**WORK TO COMPLETE**
Please find every line in the records below that contains the word "checkbox", and copy it.

--- DATA LISTING ---

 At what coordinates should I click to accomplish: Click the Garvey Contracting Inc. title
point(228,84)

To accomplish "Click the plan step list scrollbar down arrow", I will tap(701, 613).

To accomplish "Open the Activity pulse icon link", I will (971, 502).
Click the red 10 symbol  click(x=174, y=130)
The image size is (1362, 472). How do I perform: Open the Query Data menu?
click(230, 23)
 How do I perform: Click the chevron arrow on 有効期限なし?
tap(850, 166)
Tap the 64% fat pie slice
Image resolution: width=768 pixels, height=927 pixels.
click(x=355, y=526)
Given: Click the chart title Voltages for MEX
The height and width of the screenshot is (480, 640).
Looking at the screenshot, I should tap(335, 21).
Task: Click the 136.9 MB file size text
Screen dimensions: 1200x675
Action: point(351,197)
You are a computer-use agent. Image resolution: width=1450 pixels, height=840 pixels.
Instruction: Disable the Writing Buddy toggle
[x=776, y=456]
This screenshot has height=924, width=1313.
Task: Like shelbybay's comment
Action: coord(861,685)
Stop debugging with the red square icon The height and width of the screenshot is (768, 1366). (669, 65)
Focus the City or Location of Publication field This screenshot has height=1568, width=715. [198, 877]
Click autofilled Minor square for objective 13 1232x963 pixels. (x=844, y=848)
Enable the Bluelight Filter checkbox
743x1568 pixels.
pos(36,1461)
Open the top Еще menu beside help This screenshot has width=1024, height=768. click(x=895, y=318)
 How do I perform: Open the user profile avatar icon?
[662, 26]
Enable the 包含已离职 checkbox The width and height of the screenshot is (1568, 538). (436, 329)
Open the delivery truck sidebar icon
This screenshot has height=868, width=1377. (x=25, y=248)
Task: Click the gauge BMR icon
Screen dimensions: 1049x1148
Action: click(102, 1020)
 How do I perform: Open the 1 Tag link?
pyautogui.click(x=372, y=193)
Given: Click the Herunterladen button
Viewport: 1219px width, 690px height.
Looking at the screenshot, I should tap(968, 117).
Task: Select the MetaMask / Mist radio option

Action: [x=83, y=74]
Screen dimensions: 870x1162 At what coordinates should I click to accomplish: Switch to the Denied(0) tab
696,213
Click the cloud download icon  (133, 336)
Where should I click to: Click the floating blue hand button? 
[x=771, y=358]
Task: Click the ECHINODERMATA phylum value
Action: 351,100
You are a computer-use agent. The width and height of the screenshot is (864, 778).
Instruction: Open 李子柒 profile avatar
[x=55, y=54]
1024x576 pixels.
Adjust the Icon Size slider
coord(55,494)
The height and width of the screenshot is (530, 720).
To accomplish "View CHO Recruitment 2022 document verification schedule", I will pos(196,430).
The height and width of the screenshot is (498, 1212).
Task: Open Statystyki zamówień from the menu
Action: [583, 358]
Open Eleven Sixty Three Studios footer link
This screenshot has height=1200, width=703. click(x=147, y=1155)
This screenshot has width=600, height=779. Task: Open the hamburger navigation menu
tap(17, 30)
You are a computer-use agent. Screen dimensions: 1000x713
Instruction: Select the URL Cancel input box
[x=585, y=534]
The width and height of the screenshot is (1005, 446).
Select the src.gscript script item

---

**OUTPUT FOR THIS TASK**
Enable the Bluelight Filter checkbox
Enable the 包含已离职 checkbox The width and height of the screenshot is (1568, 538). (436, 329)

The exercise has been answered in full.